## INSTRUCTIONS
1. In the text about Robert Wilkins, between which years did he record his blues performances?
2. Copy the text about Robert Wilkins word for word, starting at "In 1964 Robert" and ending at "of his art.".

## TEXT EXCERPT
____
In 1964 Robert Wilkins was a name best known to 78rpm disc collectors who cherished a handful of exceptional blues performances he recorded between 1928 and 1935 that showcased a gifted, original Memphis-Mississippi stylist whose straightforward singing, finely crafted lyrics and eloquent guitar accompaniments made him a master of his art.
Early that year, following up a rumor that Wilkins was alive and well in Memphis, my wife, Louisa Spottswood, checked a current city phone directory and found two Robert Wilkins. Letters went to both and the man who answered was the one we sought.
The early 1960s had already witnessed the rediscoveries of Tom Ashley, Mississippi John Hurt, Sleepy John Estes, Henry Townsend, Dock Boggs and saw new careers for traditional stylists Doc Watson, John Jackson, Mance Lipscomb and Fred McDowell. Prewar stylists like Brownie McGhee and Sonny Terry, Maybelle Carter, Rev. Gary Davis, the Chuck Wagon Gang and Bill Monroe were still active, and old-time blues giants Bukka White and Skip James would reappear before the end of 1964
Other Memphis blues survivors who reappeared in the 1950s and '60s included Will (Son Brimmer) Shade, Gus Cannon, Yank Rachel and Furry Lewis. Cannon saw a New York City 'folk' arrangement of his Walk Right In top the charts in 1963 and the old (b. 1883) entertainer, banjo picker, jug blower and medicine show man eventually received royalties that helped support him until his death in 1979.
1964 also marked the arrival of the Beatles, whose success was like a tidal wave, eclipsing the folk revival and a promise of rewarding new careers for older traditional performers. English super-star bands, the Beatles included, publicly embraced the blues, but not in a way that left room for its creators to share much of the limelight or the profits. However, a second English rock band made a major difference to Rev. Wilkins, as we shall see.
____
## RECORDED DATA
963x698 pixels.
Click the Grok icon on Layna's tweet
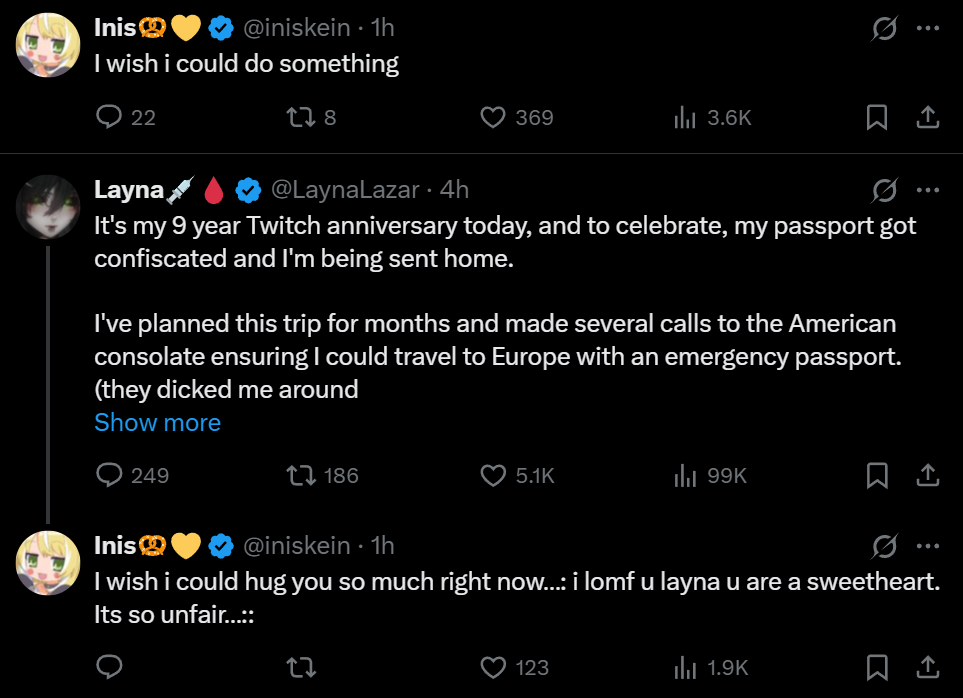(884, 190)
____
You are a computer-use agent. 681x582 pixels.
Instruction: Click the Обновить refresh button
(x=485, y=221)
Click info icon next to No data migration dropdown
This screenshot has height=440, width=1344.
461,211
____
## ANSWERS TO THE PROBLEMS
1. Between 1928 and 1935.

2.
In 1964 Robert Wilkins was a name best known to 78rpm disc collectors who cherished a handful of exceptional blues performances he recorded between 1928 and 1935 that showcased a gifted, original Memphis-Mississippi stylist whose straightforward singing, finely crafted lyrics and eloquent guitar accompaniments made him a master of his art.